» DATA SHOWN
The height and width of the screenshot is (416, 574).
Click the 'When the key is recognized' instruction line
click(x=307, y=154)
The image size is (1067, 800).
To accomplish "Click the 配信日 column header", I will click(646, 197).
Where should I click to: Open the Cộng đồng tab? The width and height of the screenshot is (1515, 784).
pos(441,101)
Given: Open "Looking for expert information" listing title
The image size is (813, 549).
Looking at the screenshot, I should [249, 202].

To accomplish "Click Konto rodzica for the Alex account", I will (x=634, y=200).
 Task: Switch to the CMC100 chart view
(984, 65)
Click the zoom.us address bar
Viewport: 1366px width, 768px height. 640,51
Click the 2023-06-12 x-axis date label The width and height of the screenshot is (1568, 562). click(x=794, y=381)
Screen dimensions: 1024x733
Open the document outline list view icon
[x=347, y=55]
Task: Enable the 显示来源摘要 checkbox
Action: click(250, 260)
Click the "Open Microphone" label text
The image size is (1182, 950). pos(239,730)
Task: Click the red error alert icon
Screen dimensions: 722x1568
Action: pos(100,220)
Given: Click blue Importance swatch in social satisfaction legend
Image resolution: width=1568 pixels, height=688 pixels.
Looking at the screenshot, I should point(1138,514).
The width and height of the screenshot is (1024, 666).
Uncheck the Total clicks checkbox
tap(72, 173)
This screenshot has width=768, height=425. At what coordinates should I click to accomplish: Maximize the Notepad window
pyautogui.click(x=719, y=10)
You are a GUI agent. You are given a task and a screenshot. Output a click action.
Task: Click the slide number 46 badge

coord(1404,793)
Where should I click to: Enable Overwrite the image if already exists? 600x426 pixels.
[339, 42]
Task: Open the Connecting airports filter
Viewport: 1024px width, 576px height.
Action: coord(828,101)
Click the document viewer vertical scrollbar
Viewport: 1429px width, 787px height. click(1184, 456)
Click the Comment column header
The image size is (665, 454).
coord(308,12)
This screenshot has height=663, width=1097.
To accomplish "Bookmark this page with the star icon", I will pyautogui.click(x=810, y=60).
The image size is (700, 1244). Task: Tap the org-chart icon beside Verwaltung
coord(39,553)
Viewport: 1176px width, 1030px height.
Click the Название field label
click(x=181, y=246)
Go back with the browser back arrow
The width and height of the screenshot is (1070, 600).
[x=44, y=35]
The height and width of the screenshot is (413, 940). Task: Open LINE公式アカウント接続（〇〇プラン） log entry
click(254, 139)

» ASSIGNMENT
Set apart and copy each line of the records that holds the word "will".

» RESPONSE TO THIS EXERCISE
To accomplish "Click the 配信日 column header", I will click(646, 197).
To accomplish "Click Konto rodzica for the Alex account", I will (x=634, y=200).
To accomplish "Bookmark this page with the star icon", I will pyautogui.click(x=810, y=60).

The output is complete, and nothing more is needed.